Unless you want to keep arguing semantics, I can pull us out of this.
One set of Compaq engineers analyzed the published source code and specifications for IBM's BIOS, writing notes to describe only what it did -- no code allowed. Another set of engineers who had never seen the IBM BIOS documentation took those notes and wrote a BIOS to mimic that behavior.
But if you want to take this off on another semantic rant, is source code software? Your definition of software is instructions that make hardware do stuff, yet source code does nothing but tell a compiler or assembler how to make something that tells hardware to do stuff.
So if you want to get really freaky semantic, Compaq reverse engineered neither hardware nor software, but source code.

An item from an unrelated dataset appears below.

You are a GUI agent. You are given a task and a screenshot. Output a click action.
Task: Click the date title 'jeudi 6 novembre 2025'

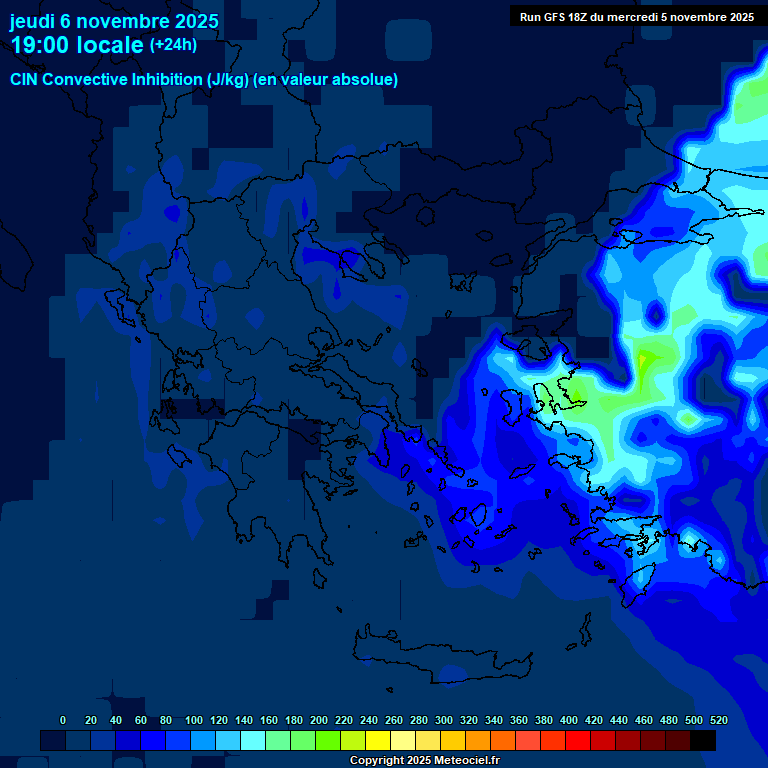click(114, 21)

Correct. One group looked at the code, one group looked at how the code works.
But if you want to take this off on another semantic rant, is source code software?
Are you claiming source code is not software? Oh please!
Your definition of software is instructions that make hardware do stuff
Not my definition, the definition
yet source code does nothing but tell a compiler or assembler how to make something that tells hardware to do stuff.
Source code is one state of software (not complied). Software has many states: source code, object code, machine code. Different states but it is all software. Compilers change the state of software usually from source code to object code. Source code, object code, machine code is merely different types or states of software.
So if you want to get really freaky semantic, Compaq reverse engineered neither hardware nor software, but source code.
Source code = software.
Source code is software readable by people
Object code and machine code is software readable by computers.